It’s Pi day! So what better way to celebrate than with games that involve the math of circles? On this most circular of days, we present three classic toys — hula hoops, yo-yo’s and Connect Four — and explore their mechanics with mathematicians and physicists. Learn these calculable secrets, and prepare to best your friends at these time-tested toys.

**To keep a hula hoop up the longest, what size hoop do I pick?**

The ease of hula hooping depends on the width of the hooper’s waist relative to the size of the hoop, explained Dr. Richard Barrans, a former physics professor at the University of Wyoming.

Let’s start with the math of the hula hoop: centripetal force = hoop mass x (hoop radius – waist radius) x rotational angular frequency²

Centripetal force — the force that makes the hoop follow the circular path — must stay constant for the hoop to stay up. Hoop mass and hoop radius are the variables in the equation. Presumably, you couldn’t reduce the radius of your waist on command, so you’re left adjusting the toy, or choosing a bigger one, to become a hula-master.

With a bigger hoop comes more mass and a wider radius. As those numbers increase, the rotational angular frequency — or number of rotations that you have to perform in order to keep the hoop wrapped around you — can decrease. Fewer rotations per minute means the hooper’s hips can sway fewer times and exert less effort.

So, the bigger the hoop, the easier it is to keep up — to a degree. Hoopers can struggle to start rotating giant hoops — say, more than 10 feet across — which are sometimes heavy enough to bruise hips.

Final tips: Take off your shoes, because it makes moving your ankles easier.

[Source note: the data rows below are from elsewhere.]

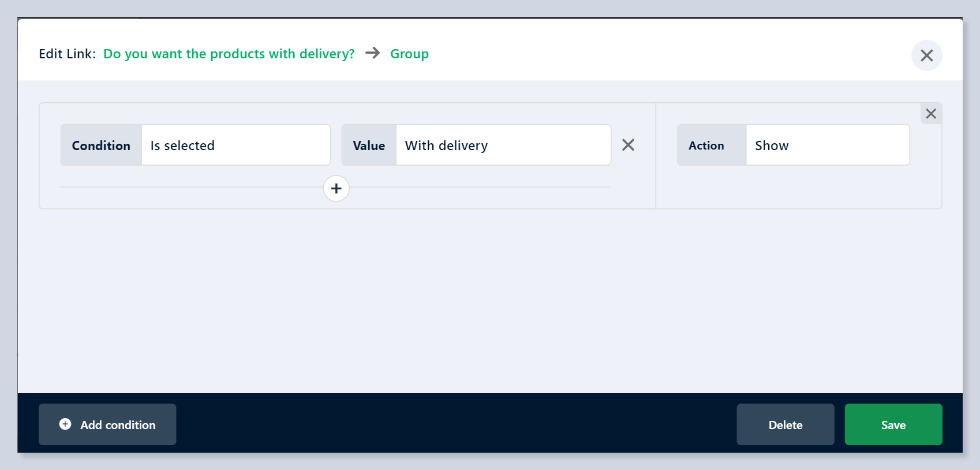Open the green 'Group' target link

coord(409,54)
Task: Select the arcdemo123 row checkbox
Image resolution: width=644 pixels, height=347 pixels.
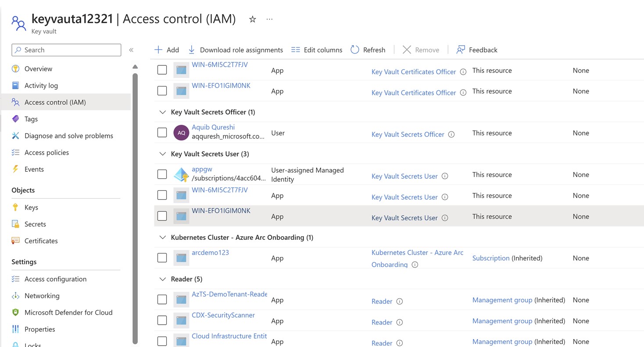Action: pyautogui.click(x=162, y=258)
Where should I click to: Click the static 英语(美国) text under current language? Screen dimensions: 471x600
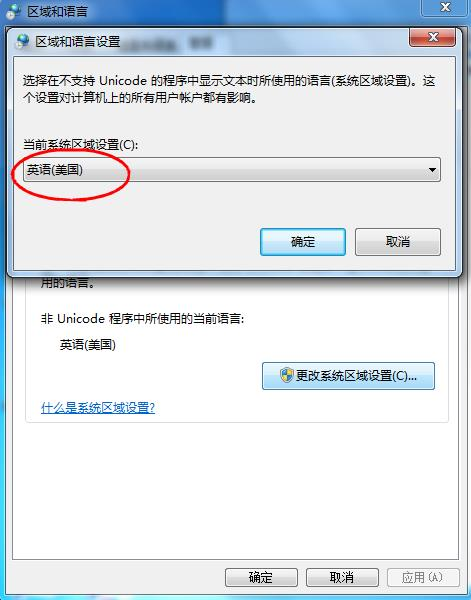tap(88, 345)
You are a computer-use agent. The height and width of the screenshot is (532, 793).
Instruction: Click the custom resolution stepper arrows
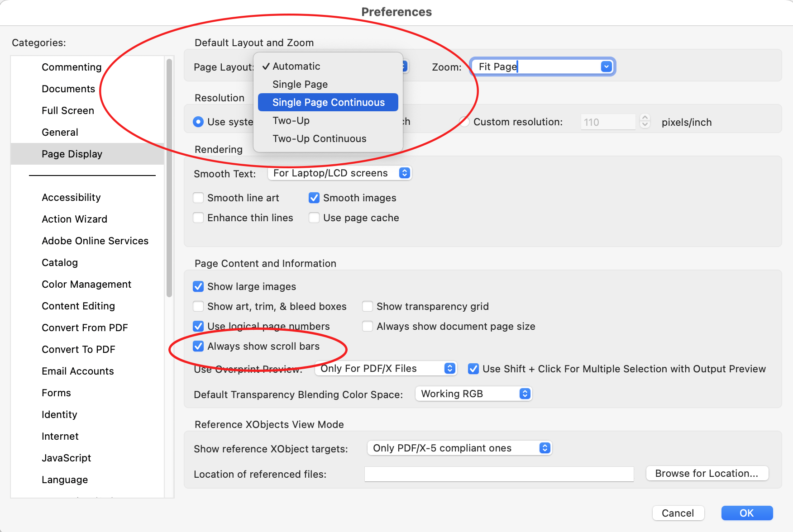645,121
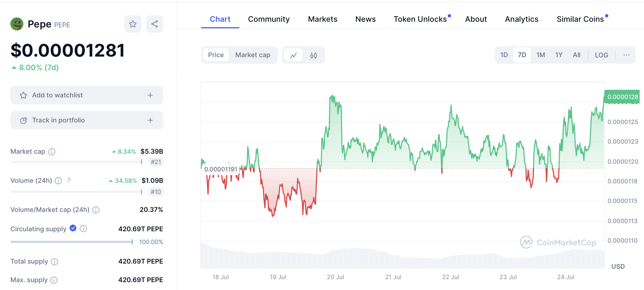644x290 pixels.
Task: Select the 1M time range button
Action: [541, 55]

Try to find a spot where people are less likely to run into your hoop. Prepare for the fact that they probably will anyway.

**To “sleep” a yo-yo the longest, what size do I pick?**

Yo-yo’s with metal bearings can “sleep.” That’s when you drop the toy to the end of the string, and instead of yanking it back up immediately, it spins in place. Yo-yo’s possess a small axle in the center that holds the string and two lobes. If possible, open up the toy to see the size of the axle in comparison with the mass of the lobes.

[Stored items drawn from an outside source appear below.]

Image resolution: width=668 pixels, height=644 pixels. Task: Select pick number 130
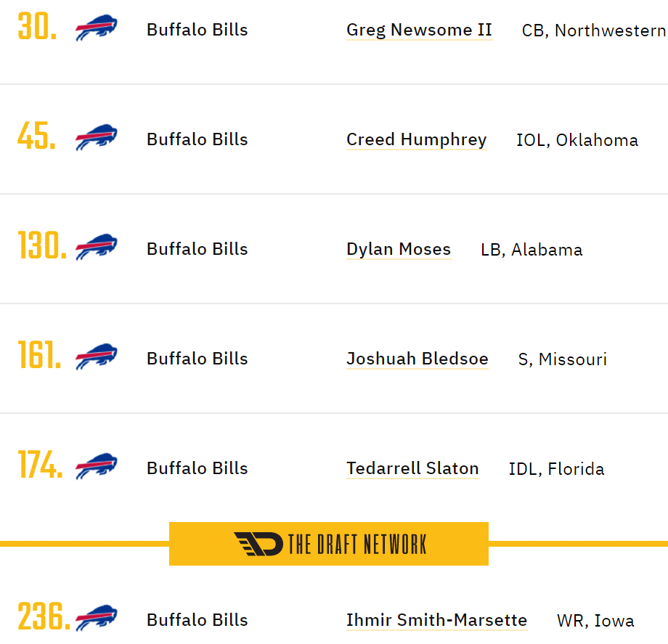(42, 245)
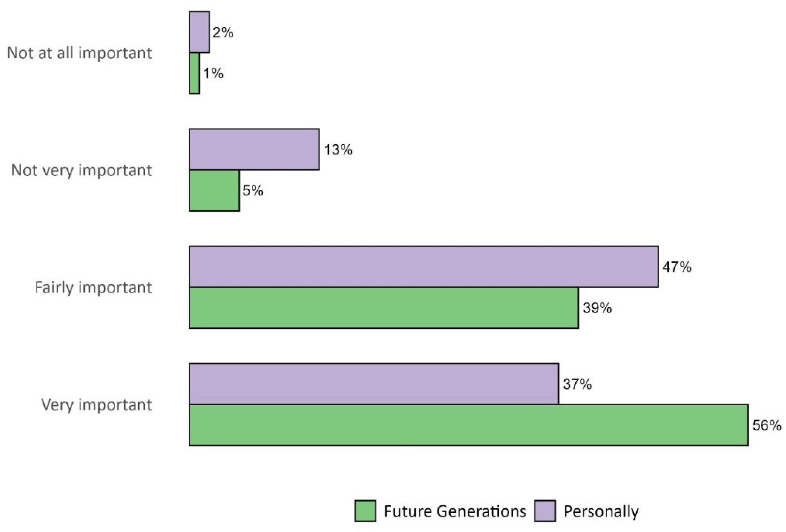The height and width of the screenshot is (532, 786).
Task: Click the 56% data label
Action: tap(766, 425)
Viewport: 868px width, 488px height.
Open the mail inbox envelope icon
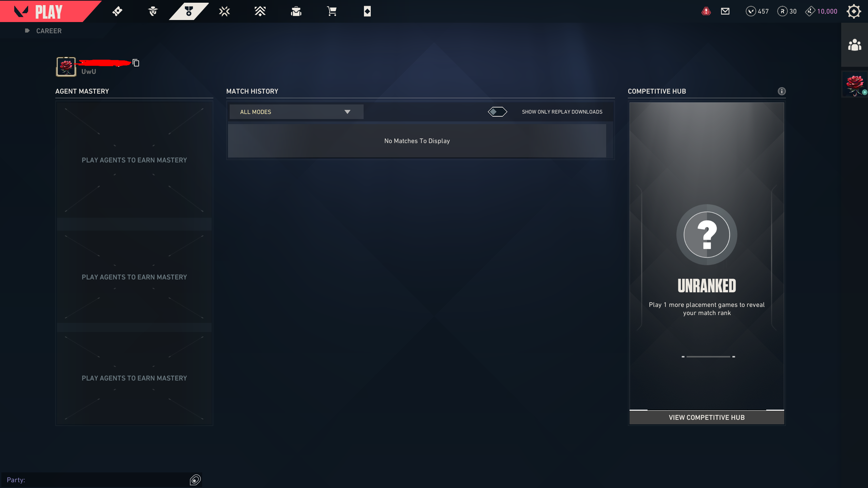(x=725, y=12)
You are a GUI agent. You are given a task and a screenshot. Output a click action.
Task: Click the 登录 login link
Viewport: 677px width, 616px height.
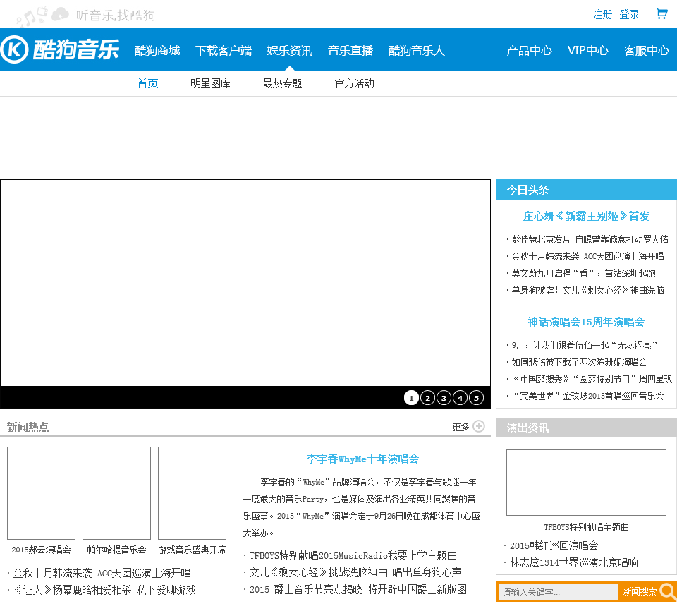(x=629, y=14)
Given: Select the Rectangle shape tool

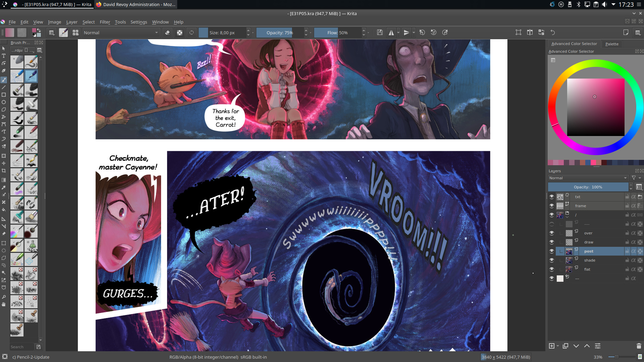Looking at the screenshot, I should [4, 95].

“The ratio of those two is the important thing,” said Southeastern Louisiana University physicist Rhett Allain. To sleep for longer, a yo-yo also depends on the friction of the string on its spindle, but there’s little that you can do to change the friction of a string.

So, here’s the math of the yo-yo: Moment of inertia for a solid disk = ½ (mass of yo-yo x radius²). The main takeaway from this equation is that you should pick the yo-yo with the highest mass-to-axle-radius ratio.

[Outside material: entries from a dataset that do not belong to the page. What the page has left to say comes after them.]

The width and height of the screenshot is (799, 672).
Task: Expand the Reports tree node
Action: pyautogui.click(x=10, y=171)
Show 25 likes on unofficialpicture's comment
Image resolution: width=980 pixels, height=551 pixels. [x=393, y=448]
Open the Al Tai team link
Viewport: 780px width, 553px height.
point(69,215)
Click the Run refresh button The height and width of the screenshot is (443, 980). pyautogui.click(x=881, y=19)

You might have to open up the toy to measure it, or assume most have similar axles and choose the heaviest one. Final tip: Practice.

**How many ways can you fill a Connect Four board, and what are your best first moves for winning?**

There is no simple equation that you can use to always win Connect Four, said James Allen, co-author of The Complete Book of CONNECT 4, but you can use math to figure out how many ways there are to fill up a board.

Assuming that the board is completely full of disks, and players continue to fill it even after someone wins, we can calculate the number of different patterns. There are six columns and seven rows. So, 6 x 7 = 42 slots. In a full board, 21 slots would be filled with each color.

Expressed mathematically, that’s 42! / (21! 21!) = 538,257,874,440, or 538 billion. The exclamation point is a factorial, meaning this equation starts with 42 x 41 x 40 x 39 and continues all the way down to 1.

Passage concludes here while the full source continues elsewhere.